Can someone help? I would rather have a solution with dplyr
that encompasses a general case in which there is an arbitrary number of possible values in the id
columns.
回答1:
This is a graph theory problem. Each id1
and id2
is a separate node and df
gives the links between them.

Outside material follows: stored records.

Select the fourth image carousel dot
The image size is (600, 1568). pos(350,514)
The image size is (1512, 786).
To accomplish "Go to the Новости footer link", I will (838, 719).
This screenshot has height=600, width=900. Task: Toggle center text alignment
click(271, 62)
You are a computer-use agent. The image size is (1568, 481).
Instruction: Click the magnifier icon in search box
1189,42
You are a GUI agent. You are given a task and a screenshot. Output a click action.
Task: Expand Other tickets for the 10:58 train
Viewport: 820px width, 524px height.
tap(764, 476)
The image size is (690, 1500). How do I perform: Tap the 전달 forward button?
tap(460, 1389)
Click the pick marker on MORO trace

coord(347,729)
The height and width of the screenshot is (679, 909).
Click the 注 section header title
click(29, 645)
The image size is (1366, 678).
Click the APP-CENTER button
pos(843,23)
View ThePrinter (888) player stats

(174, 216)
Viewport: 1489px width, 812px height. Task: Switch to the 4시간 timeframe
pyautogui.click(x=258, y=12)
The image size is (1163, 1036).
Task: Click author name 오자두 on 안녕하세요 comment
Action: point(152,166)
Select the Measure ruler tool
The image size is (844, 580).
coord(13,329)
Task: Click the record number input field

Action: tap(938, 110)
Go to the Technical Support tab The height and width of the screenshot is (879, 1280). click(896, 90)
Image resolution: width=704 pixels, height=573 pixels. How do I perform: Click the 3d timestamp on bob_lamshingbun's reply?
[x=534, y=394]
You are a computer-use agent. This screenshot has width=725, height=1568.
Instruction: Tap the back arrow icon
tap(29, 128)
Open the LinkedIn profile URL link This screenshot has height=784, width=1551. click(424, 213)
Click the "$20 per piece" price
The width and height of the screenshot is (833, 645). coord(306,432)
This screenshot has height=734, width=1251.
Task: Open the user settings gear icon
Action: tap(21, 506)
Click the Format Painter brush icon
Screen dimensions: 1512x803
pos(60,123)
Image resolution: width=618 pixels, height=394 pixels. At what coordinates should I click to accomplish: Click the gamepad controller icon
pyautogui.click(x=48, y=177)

You are looking to see which weakly connected clusters each id belongs too.
library(igraph)
df <- df %>% mutate(from = paste0('id1', '_', id1), to = paste0('id2', '_', id2))
dg <- graph_from_data_frame(df %>% select(from, to), directed = FALSE)
df <- df %>% mutate(id3 = components(dg)$membership[from])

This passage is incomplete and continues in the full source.